PROVIDED ENTRIES -
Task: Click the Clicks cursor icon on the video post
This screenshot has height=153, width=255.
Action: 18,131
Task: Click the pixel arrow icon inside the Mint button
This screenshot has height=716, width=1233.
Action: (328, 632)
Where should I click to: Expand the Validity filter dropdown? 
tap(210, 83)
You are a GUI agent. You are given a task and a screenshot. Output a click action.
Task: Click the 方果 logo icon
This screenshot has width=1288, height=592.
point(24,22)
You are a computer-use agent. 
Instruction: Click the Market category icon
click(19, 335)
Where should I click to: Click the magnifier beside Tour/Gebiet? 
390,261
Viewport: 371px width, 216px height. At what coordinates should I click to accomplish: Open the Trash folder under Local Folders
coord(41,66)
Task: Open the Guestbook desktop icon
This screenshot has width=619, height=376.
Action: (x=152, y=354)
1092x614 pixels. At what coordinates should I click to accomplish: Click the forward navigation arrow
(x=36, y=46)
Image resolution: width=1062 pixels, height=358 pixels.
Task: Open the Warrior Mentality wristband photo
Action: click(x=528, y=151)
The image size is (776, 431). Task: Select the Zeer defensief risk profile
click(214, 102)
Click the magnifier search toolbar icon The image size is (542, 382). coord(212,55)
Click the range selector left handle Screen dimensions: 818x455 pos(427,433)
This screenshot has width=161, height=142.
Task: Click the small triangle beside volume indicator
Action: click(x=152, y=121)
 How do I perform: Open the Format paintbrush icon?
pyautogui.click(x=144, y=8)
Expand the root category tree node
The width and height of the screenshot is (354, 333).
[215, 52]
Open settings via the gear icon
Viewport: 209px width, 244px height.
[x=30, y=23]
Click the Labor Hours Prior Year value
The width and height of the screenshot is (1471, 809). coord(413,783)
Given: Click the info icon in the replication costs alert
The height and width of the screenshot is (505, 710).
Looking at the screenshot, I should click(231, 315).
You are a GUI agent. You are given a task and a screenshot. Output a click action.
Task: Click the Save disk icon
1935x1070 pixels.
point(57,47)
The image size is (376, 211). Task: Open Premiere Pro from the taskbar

ASSIGNMENT - Your job is to transcribe the listing exactly, line for line.

ANSWER TO THIS PROBLEM -
Task: Click the Clicks cursor icon on the video post
This screenshot has height=153, width=255.
Action: 18,131
Task: Click the pixel arrow icon inside the Mint button
This screenshot has height=716, width=1233.
Action: (328, 632)
Where should I click to: Expand the Validity filter dropdown? 
tap(210, 83)
You are a GUI agent. You are given a task and a screenshot. Output a click action.
Task: Click the 方果 logo icon
This screenshot has width=1288, height=592.
point(24,22)
You are a computer-use agent. 
Instruction: Click the Market category icon
click(19, 335)
Where should I click to: Click the magnifier beside Tour/Gebiet? 
390,261
Viewport: 371px width, 216px height. At what coordinates should I click to accomplish: Open the Trash folder under Local Folders
coord(41,66)
Task: Open the Guestbook desktop icon
This screenshot has width=619, height=376.
Action: (x=152, y=354)
1092x614 pixels. At what coordinates should I click to accomplish: Click the forward navigation arrow
(x=36, y=46)
Image resolution: width=1062 pixels, height=358 pixels.
Task: Open the Warrior Mentality wristband photo
Action: click(x=528, y=151)
The image size is (776, 431). Task: Select the Zeer defensief risk profile
click(214, 102)
Click the magnifier search toolbar icon The image size is (542, 382). coord(212,55)
Click the range selector left handle Screen dimensions: 818x455 pos(427,433)
This screenshot has width=161, height=142.
Task: Click the small triangle beside volume indicator
Action: click(x=152, y=121)
 How do I perform: Open the Format paintbrush icon?
pyautogui.click(x=144, y=8)
Expand the root category tree node
The width and height of the screenshot is (354, 333).
[215, 52]
Open settings via the gear icon
Viewport: 209px width, 244px height.
[x=30, y=23]
Click the Labor Hours Prior Year value
The width and height of the screenshot is (1471, 809). coord(413,783)
Given: Click the info icon in the replication costs alert
The height and width of the screenshot is (505, 710).
Looking at the screenshot, I should click(231, 315).
You are a GUI agent. You are given a task and a screenshot. Output a click action.
Task: Click the Save disk icon
1935x1070 pixels.
point(57,47)
The image size is (376, 211). Task: Open Premiere Pro from the taskbar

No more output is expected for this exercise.